Thursday, September 9, 2004 - 11:38


Keith Halderman
I have had my differences with Ethan Nadelmann director of the Drug Policy Alliance (DPA) in the past. Sometimes, it seems to me that he is building a kinder gentler war staffed by a drug treatment bureaucracy with a stake in its continuance. I agree with people like Thomas Szasz and Jeff Schaler that the drug reform movement’s current emphasis on medical marijuana smacks of the therapeutic state.

However, I do not believe that this concentration on marijuana as a medicine is as problematic as they do, because medical marijuana will not remain the foremost issue for very much longer. I offer this very persuasive article by Dr. Nadelmann published in the National Review along with this ad, which the DPA ran in the New York Sun during the GOP convention, to support my belief.

If the discussion moves to decriminalization and that is achieved then the medical issue is mute. If you believe tomatoes are healthy you do not need a doctor’s permission to grow and eat them. Yes, the laws will remain on the books but there will be little incentive to enforce them. They will go the way of, say, laws against adultery.


Thursday, September 9, 2004 - 21:16


David T. Beito

Senator Robert A. Taft was born on this day in 1889. He was the last great champion of the old right and, in many ways, Rep. Ron Paul of Texas is his successor. While Taft was not always consistent in his views, he generally favored a policy of free markets at home and skepticism toward foreign crusades and entanglements.

Taft would probably be dismissed as a starry-eyed peacenik, and as a member of the"hate America crowd," by many conservatives today for statements such as this one made in October 1946:

"Our whole attitude in the world, for a year after V.E. Day, including the use of the Atomic Bomb at Hiroshima and Nagasaki, seems to me a departure from the principles of fair and equal treatment which has made America respected throught the world before this second World War. Today, we are cordially hated in many countries." (quoted in Ronald Radosh, Prophets on the Right: Profiles of Conservative Critics of American Globalism).

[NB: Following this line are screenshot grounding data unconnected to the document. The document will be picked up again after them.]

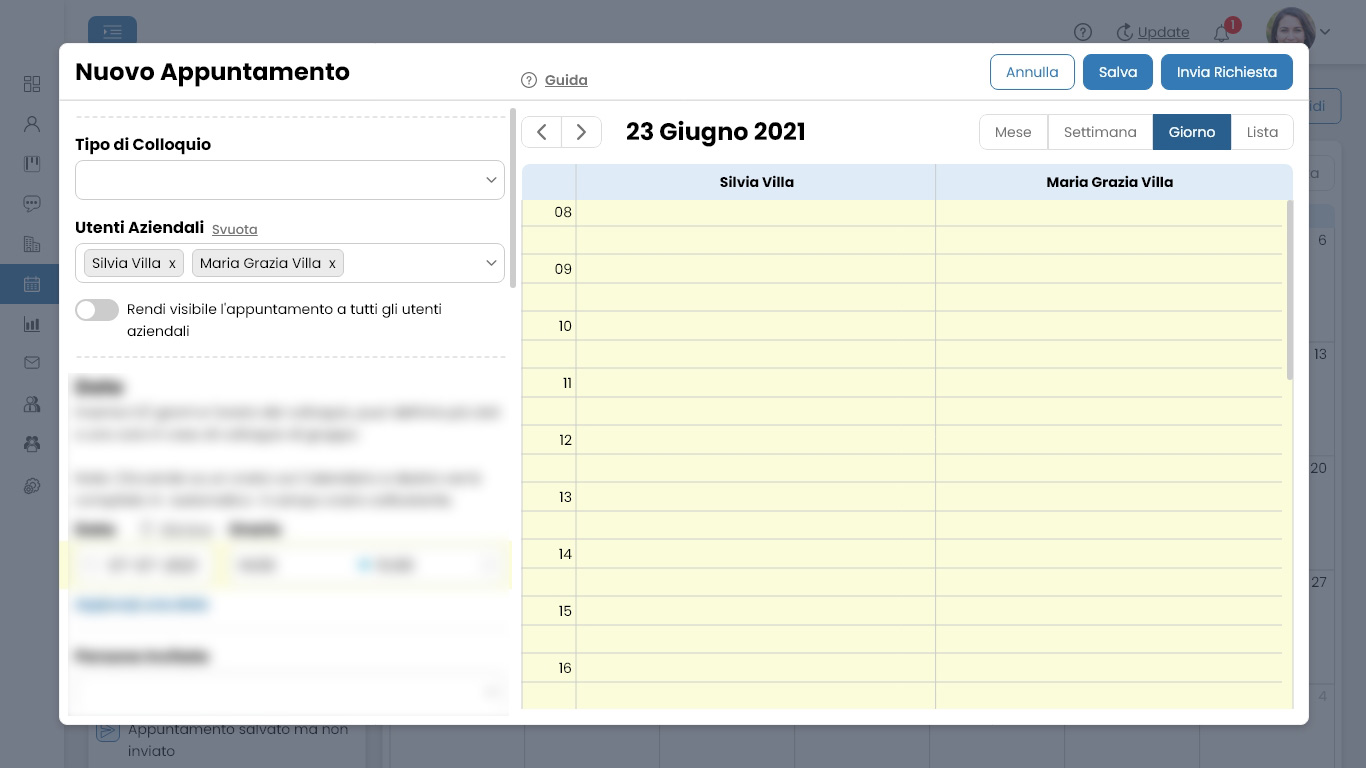Viewport: 1366px width, 768px height.
Task: Remove Silvia Villa with the x
Action: tap(172, 263)
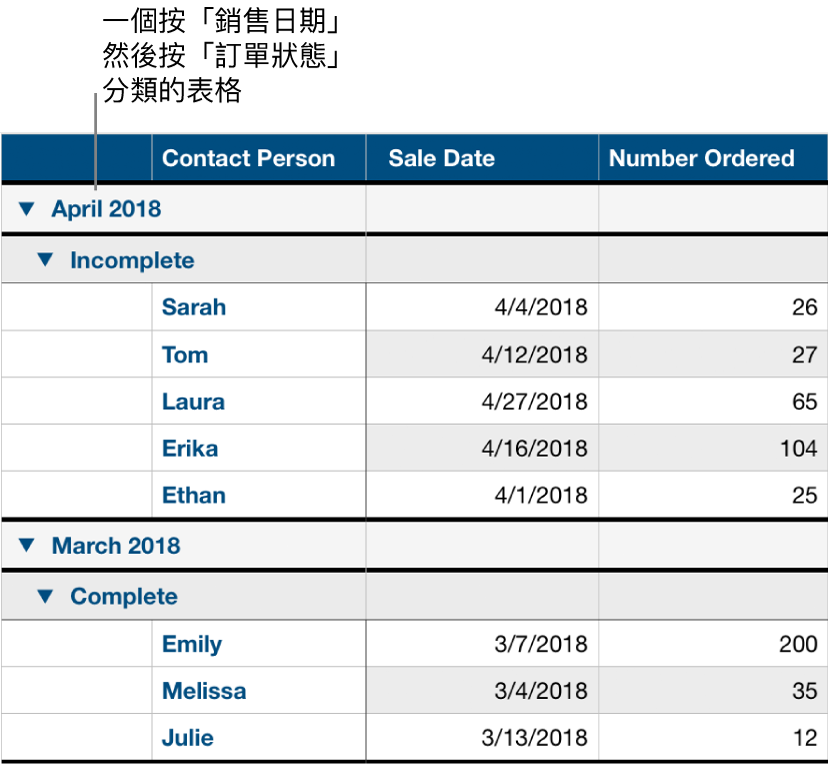
Task: Collapse the March 2018 group
Action: pyautogui.click(x=28, y=546)
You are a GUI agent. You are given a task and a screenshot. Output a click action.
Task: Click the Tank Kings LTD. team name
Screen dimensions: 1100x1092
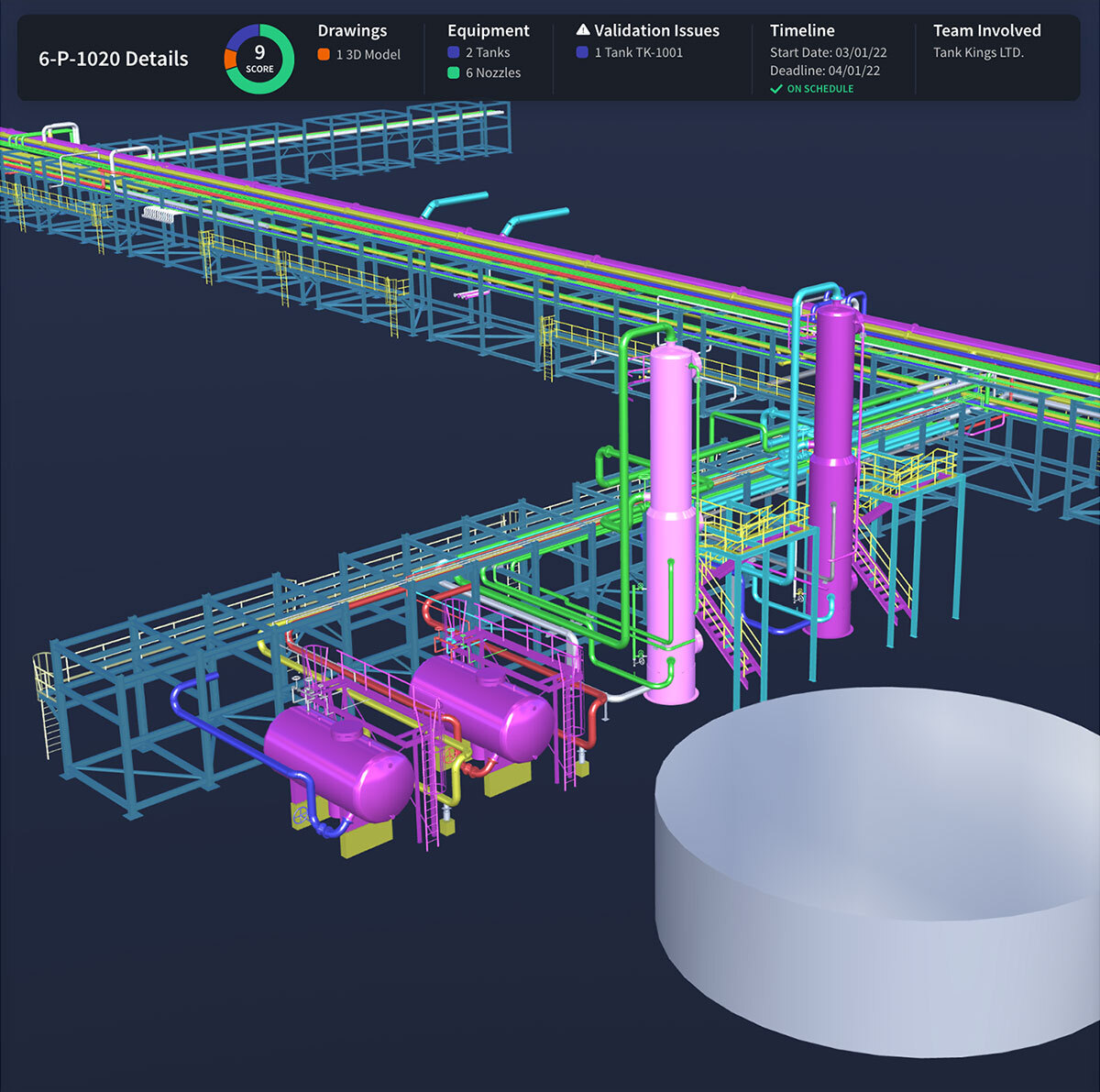click(978, 52)
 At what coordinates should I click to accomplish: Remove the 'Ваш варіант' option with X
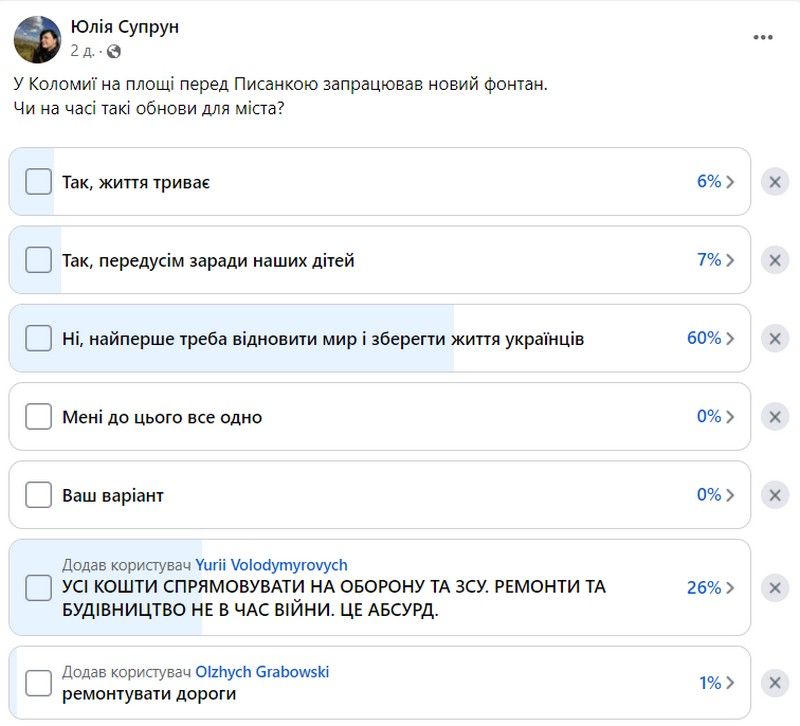pyautogui.click(x=773, y=494)
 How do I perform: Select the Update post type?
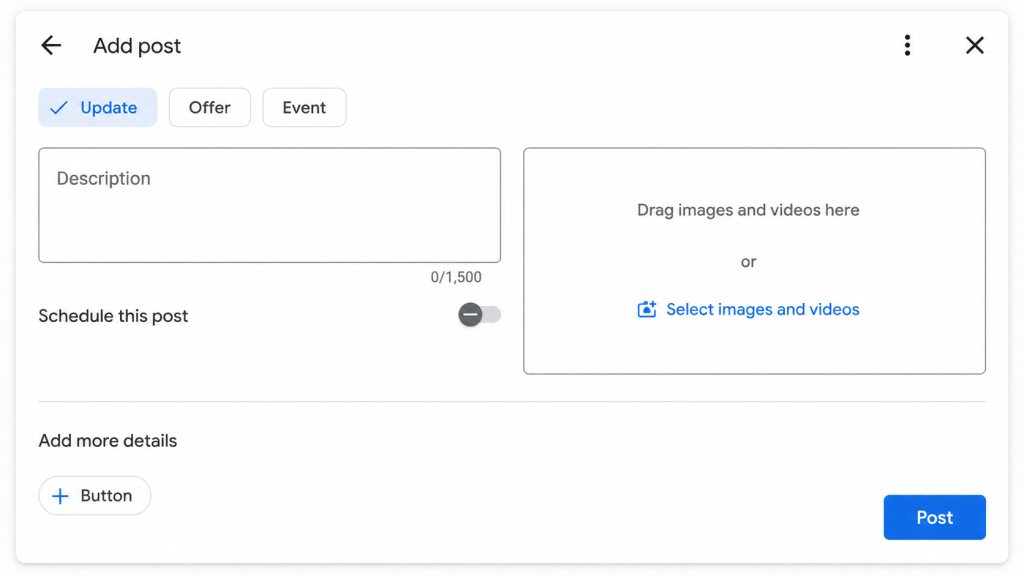point(97,107)
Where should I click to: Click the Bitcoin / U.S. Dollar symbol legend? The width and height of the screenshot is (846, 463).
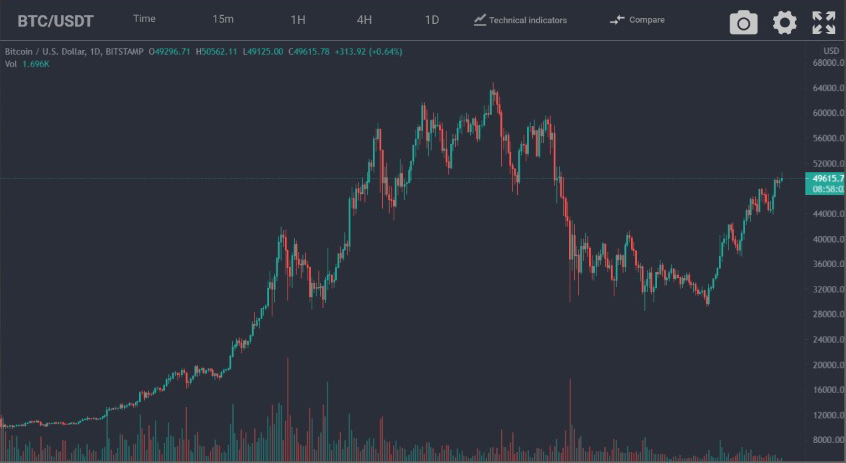(74, 50)
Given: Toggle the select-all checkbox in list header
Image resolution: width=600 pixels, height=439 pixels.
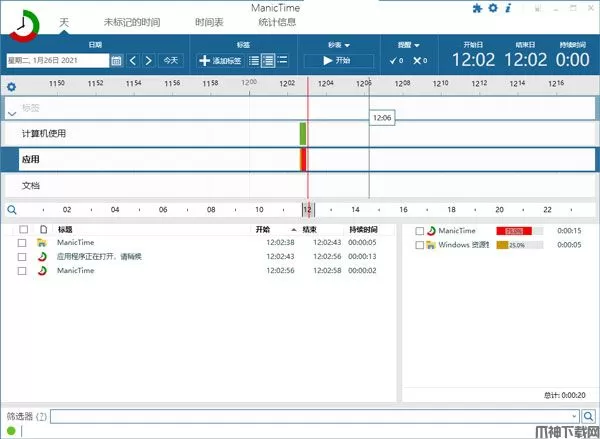Looking at the screenshot, I should coord(22,229).
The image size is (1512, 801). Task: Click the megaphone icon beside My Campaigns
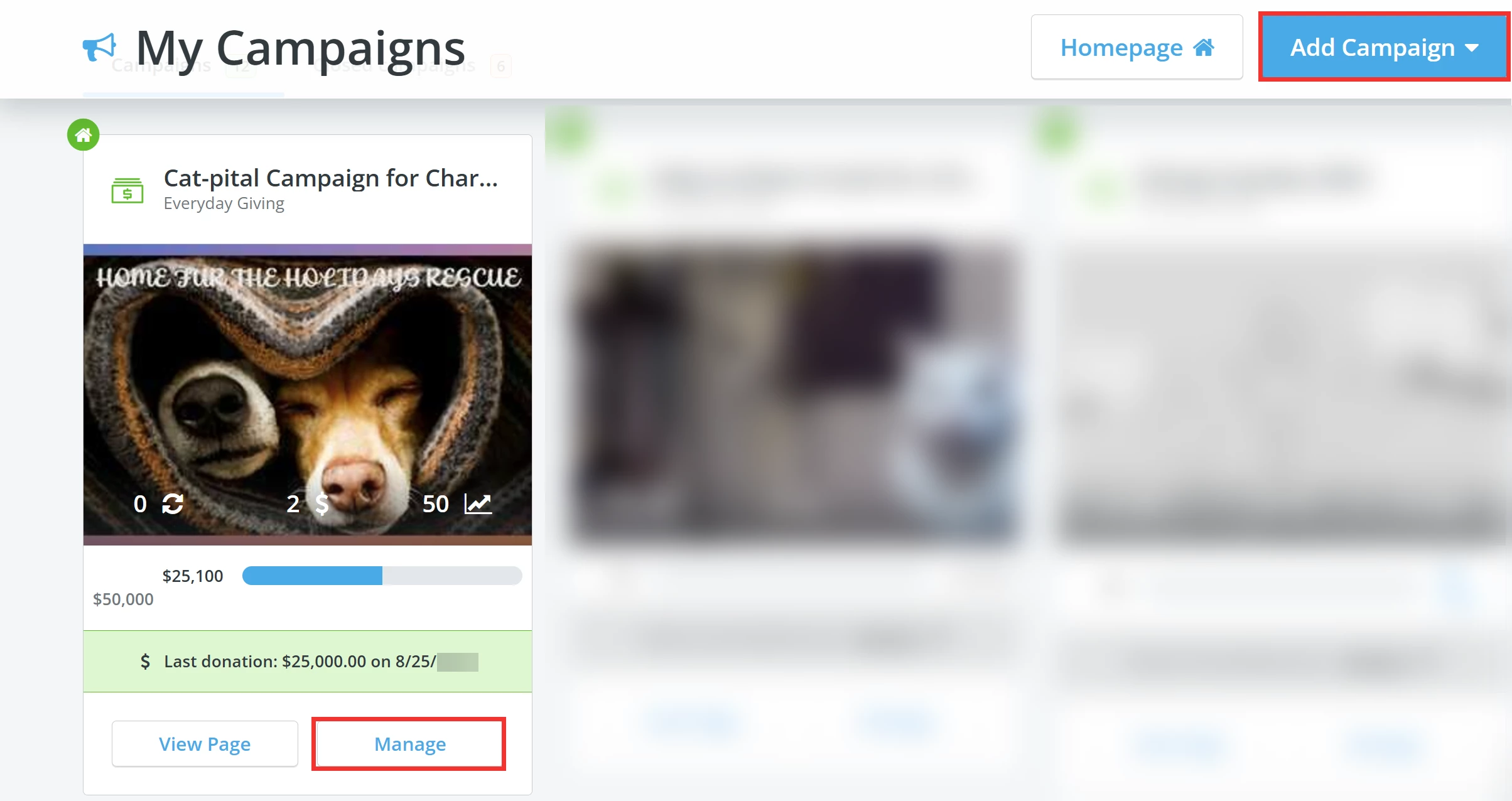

Wednesday, September 8, 2004 - 00:08


Aeon J. Skoble
Both the NYT and IMDB report that George Lucas' seminal sci-fi film THX 1138 is going to be rereleased to theaters on Friday, and"will be released on DVD on Sept. 14 in a digitally buffed and polished ‘director's cut.’ The new version, five minutes longer than the original release, includes several computer-generated enhancements (like a far more elaborate factory where THX works)." I'm all in favor of"director's cut" rereleases, especially when external pressures forced cuts or changes in a film that the director didn't want. But the digital technology that allows for revisions of the film has led to pernicious results. Most egregious is Lucas’ revisions of his original Star Wars: in addition to the gratuitous added FX, he altered the scene where Han shoots Greedo to “sanitize” the character. Another example is Spielberg’s PC removal of guns from ET. This rewriting of history is straight out of Orwell, but doesn’t even have the grace to be motivated by world conquest – it’s the destruction of their own art works for extra cash. I’ll concede, at least arguendo, that they have the right to change their films, but this destruction is an aesthetic wrong, and betrays a lack of integrity on the part of the filmmaker.